A partir de dicha catarsis, la película avanzará en los instantes previos del debut de la protagonista al encanar Hedda Gabler, siendo informada de que el caso Cummings ha quedado cerrado. Valerie no dejará de mantener en su interior remordimiento de conciencia, y con esa tensión interna debutará como actriz dramática, decidiendo en el descanso de la función confesar su crimen. Por medio de una nota se lo trasladará a Danbury, que la contempla detrás del telón, y en un último arranque de admiración –tras unos instantes de suspense, en los que se dudará ante su hipotético suicidio-, le permita recibir los entusiastas aplausos de unos espectadores enardecidos ante la fuerza de su interpretación –en lo que supondrán los instantes más emocionantes del relato-. Ficción y realidad, ambición de reconocimiento y voluntad de redención, en esta curiosa más no especialmente brillante película, en la que además chirría –y de que manera-, la falta de carisma y credibilidad, del personaje y la propia performance creada por el en esta ocasión inadecuado Leo Genn.

[Registros de una fuente de datos]
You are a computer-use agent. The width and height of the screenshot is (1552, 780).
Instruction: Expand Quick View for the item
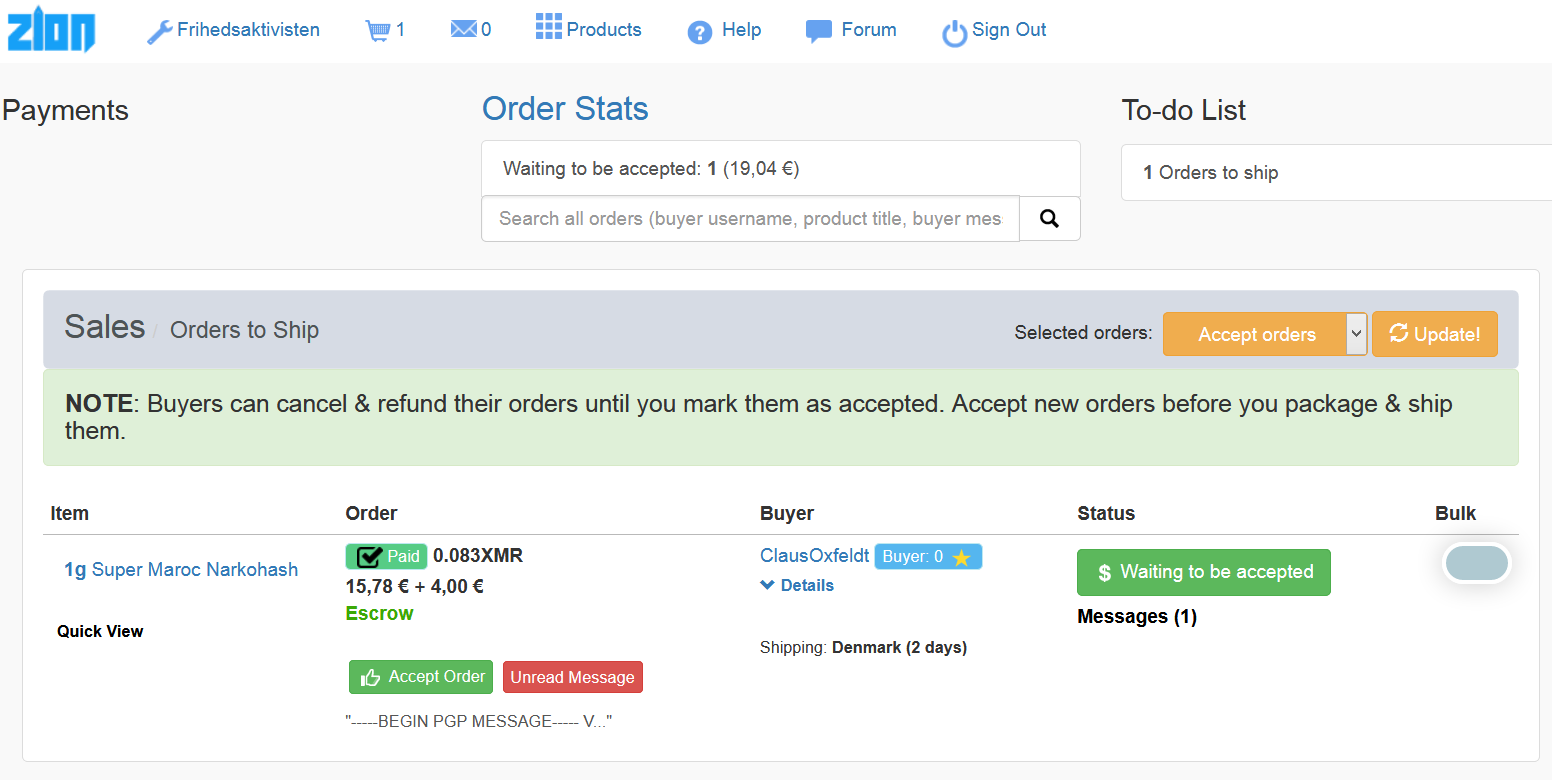[100, 631]
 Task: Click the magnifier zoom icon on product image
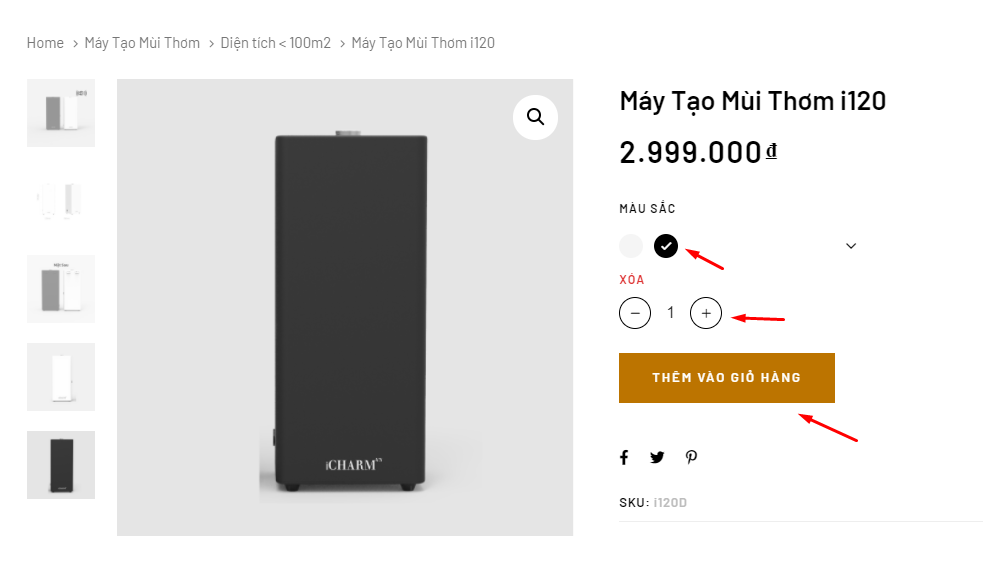(x=535, y=117)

### Problema
Según el texto del ejercicio, ¿por qué medio le hace saber Valerie su crimen a Danbury?

### Respuesta del ejercicio
Por medio de una nota.